● Exercise
The data below holds a line containing "This screenshot has height=835, width=1584." and a line containing "Given: Toggle the microphone icon in toolbar"; please quote exactly those two lines and every line between them, and nothing else.

Records shown: Begin

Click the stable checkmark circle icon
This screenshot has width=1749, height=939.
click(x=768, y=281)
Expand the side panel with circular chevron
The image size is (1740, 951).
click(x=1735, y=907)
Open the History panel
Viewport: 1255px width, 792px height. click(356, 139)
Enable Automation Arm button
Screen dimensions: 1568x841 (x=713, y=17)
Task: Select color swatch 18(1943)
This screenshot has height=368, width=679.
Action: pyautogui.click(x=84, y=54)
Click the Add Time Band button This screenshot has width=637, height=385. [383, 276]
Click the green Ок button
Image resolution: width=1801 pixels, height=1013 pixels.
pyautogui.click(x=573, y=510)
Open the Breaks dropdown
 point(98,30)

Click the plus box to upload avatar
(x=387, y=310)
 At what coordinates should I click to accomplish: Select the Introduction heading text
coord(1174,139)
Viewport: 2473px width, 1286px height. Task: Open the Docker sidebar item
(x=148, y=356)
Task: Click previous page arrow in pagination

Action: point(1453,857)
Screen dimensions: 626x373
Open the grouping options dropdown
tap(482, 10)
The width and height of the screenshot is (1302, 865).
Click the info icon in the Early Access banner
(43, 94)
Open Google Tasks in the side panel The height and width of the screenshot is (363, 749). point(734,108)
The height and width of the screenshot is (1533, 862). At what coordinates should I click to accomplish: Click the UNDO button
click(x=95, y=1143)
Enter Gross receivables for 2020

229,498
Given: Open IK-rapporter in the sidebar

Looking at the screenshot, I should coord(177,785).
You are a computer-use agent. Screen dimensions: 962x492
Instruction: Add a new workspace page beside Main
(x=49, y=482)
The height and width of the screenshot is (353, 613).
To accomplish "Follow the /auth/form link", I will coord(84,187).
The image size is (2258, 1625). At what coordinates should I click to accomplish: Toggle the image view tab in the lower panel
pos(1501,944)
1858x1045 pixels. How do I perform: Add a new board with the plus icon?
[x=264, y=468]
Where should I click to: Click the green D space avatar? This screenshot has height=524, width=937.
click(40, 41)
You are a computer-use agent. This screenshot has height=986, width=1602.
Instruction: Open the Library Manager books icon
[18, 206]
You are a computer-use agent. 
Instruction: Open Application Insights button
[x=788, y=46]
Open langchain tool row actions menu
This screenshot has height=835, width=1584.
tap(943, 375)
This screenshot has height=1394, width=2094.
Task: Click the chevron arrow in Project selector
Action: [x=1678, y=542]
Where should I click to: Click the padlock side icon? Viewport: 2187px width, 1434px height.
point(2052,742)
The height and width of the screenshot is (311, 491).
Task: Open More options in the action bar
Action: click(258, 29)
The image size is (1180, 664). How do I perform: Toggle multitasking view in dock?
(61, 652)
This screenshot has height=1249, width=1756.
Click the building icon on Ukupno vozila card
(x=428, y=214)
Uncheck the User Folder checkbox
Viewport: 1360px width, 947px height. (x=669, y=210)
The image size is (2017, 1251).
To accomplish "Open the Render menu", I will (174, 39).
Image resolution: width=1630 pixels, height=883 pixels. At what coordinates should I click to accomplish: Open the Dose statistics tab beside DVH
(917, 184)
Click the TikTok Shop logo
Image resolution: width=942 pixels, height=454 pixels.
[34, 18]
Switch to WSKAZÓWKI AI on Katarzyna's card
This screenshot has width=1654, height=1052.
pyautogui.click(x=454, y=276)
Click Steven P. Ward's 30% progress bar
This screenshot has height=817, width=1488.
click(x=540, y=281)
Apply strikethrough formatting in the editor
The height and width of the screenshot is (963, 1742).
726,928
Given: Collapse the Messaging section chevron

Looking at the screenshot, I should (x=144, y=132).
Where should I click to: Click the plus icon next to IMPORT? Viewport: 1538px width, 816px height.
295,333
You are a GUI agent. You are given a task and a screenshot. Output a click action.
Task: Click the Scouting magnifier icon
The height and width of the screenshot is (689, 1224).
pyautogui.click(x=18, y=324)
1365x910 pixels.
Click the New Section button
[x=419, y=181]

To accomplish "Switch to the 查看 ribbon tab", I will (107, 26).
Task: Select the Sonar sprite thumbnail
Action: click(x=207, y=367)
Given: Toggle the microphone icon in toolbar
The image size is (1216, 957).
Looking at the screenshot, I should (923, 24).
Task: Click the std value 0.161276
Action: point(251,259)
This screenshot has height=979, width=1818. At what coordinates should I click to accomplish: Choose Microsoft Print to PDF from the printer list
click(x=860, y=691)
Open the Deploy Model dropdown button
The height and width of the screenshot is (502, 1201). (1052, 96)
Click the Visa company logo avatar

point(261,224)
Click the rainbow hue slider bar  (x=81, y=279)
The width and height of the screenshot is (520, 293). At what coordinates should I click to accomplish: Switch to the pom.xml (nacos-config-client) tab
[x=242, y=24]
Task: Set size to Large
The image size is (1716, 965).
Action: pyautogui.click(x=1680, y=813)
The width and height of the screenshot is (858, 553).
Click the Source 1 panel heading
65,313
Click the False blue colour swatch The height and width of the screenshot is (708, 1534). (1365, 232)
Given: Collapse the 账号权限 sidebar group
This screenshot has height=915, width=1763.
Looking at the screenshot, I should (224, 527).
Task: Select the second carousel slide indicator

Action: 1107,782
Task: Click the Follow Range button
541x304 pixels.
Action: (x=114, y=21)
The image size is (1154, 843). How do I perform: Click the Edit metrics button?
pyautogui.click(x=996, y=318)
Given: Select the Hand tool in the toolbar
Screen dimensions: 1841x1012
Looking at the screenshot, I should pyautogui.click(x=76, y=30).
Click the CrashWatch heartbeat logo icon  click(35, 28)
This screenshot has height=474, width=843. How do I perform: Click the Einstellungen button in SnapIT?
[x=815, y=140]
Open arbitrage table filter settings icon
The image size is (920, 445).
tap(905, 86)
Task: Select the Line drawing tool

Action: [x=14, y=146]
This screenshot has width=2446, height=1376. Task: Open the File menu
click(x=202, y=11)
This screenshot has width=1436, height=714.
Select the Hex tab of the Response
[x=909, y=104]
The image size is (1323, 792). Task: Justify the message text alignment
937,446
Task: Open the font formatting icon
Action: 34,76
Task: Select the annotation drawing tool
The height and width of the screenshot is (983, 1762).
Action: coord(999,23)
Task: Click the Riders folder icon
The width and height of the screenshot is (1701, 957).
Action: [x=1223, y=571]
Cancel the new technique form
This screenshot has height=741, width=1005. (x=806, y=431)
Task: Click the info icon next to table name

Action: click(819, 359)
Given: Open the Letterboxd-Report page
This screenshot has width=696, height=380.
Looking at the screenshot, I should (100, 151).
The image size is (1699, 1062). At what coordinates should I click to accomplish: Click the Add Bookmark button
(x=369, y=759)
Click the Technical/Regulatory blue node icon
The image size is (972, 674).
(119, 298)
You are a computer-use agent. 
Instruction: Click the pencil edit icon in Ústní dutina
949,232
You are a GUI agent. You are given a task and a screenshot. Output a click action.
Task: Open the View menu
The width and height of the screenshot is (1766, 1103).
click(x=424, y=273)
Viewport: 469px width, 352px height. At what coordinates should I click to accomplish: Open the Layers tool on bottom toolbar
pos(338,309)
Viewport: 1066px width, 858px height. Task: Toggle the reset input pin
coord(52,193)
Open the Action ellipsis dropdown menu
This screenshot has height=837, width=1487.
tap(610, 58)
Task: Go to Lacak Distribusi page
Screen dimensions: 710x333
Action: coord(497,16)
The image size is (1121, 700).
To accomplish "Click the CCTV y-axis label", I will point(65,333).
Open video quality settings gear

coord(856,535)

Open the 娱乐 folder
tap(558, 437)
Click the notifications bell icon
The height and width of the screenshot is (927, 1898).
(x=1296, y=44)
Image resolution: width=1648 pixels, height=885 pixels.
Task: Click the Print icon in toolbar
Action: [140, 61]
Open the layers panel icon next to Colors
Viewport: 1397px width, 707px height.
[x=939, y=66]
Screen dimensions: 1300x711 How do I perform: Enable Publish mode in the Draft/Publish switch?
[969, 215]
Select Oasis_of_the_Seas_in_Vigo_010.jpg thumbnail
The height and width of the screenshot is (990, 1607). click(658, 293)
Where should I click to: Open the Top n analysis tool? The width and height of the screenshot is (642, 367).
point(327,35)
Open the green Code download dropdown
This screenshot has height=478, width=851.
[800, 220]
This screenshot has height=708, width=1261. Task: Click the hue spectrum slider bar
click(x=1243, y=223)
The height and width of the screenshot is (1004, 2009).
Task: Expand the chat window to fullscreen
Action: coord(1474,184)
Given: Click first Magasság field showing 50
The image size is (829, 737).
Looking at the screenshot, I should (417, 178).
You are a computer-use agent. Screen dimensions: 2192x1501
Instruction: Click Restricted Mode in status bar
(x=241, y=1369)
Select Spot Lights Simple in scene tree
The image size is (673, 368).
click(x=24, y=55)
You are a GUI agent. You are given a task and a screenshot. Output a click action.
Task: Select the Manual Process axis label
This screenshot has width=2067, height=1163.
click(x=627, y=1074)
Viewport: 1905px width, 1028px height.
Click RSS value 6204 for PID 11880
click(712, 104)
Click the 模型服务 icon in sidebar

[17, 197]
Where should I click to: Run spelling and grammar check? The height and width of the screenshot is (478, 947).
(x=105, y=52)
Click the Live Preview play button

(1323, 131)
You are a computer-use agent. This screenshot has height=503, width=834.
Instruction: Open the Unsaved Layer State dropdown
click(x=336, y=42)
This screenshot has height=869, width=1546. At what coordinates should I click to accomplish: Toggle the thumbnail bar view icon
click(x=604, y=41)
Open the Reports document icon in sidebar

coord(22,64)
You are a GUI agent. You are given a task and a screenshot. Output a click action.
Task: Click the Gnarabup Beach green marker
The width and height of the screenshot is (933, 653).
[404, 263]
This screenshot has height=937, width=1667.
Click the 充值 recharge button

Records shown: End

● Expected answer
This screenshot has height=835, width=1584.
tap(943, 375)
This screenshot has height=1394, width=2094.
Task: Click the chevron arrow in Project selector
Action: [x=1678, y=542]
Where should I click to: Click the padlock side icon? Viewport: 2187px width, 1434px height.
point(2052,742)
The height and width of the screenshot is (311, 491).
Task: Open More options in the action bar
Action: click(258, 29)
The image size is (1180, 664). How do I perform: Toggle multitasking view in dock?
(61, 652)
This screenshot has height=1249, width=1756.
Click the building icon on Ukupno vozila card
(x=428, y=214)
Uncheck the User Folder checkbox
Viewport: 1360px width, 947px height. (x=669, y=210)
The image size is (2017, 1251).
To accomplish "Open the Render menu", I will (174, 39).
Image resolution: width=1630 pixels, height=883 pixels. At what coordinates should I click to accomplish: Open the Dose statistics tab beside DVH
(917, 184)
Click the TikTok Shop logo
Image resolution: width=942 pixels, height=454 pixels.
[34, 18]
Switch to WSKAZÓWKI AI on Katarzyna's card
This screenshot has width=1654, height=1052.
pyautogui.click(x=454, y=276)
Click Steven P. Ward's 30% progress bar
This screenshot has height=817, width=1488.
click(x=540, y=281)
Apply strikethrough formatting in the editor
The height and width of the screenshot is (963, 1742).
726,928
Given: Collapse the Messaging section chevron

Looking at the screenshot, I should (x=144, y=132).
Where should I click to: Click the plus icon next to IMPORT? Viewport: 1538px width, 816px height.
295,333
You are a GUI agent. You are given a task and a screenshot. Output a click action.
Task: Click the Scouting magnifier icon
The height and width of the screenshot is (689, 1224).
pyautogui.click(x=18, y=324)
1365x910 pixels.
Click the New Section button
[x=419, y=181]

To accomplish "Switch to the 查看 ribbon tab", I will (107, 26).
Task: Select the Sonar sprite thumbnail
Action: click(x=207, y=367)
Given: Toggle the microphone icon in toolbar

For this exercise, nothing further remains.